Starting at the top of the data and ending at the line containing "click(423, 201)", write every line out again, requests included, with each coordinate in the answers shifted up by 61.

Records for the task:
* * *

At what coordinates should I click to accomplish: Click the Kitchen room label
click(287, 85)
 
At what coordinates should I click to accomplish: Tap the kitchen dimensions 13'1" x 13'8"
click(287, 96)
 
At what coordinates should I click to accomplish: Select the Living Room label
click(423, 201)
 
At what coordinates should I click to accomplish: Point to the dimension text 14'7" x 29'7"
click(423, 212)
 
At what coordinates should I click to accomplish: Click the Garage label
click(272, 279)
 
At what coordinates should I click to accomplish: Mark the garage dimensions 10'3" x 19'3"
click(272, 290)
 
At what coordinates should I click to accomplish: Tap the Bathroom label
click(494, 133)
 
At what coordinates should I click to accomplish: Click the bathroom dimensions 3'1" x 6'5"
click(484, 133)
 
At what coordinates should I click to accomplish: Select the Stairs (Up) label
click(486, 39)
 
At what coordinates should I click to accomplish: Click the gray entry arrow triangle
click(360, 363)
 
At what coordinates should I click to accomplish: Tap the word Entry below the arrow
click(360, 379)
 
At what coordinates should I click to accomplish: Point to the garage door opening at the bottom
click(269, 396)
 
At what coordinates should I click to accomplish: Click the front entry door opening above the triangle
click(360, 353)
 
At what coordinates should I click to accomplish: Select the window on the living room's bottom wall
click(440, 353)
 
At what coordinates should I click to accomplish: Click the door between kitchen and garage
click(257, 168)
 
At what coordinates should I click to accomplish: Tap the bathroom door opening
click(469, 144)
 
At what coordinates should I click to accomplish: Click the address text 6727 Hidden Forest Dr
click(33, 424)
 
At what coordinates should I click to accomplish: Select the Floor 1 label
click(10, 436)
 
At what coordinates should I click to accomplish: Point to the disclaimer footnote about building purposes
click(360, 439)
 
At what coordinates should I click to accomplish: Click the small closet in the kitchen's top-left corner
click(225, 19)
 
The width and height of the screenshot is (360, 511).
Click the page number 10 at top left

* * *

The response:
At what coordinates should I click to accomplish: Click the Kitchen room label
click(348, 146)
 
At what coordinates should I click to accomplish: Tap the kitchen dimensions 13'1" x 13'8"
click(348, 157)
 
At what coordinates should I click to accomplish: Select the Living Room label
click(484, 262)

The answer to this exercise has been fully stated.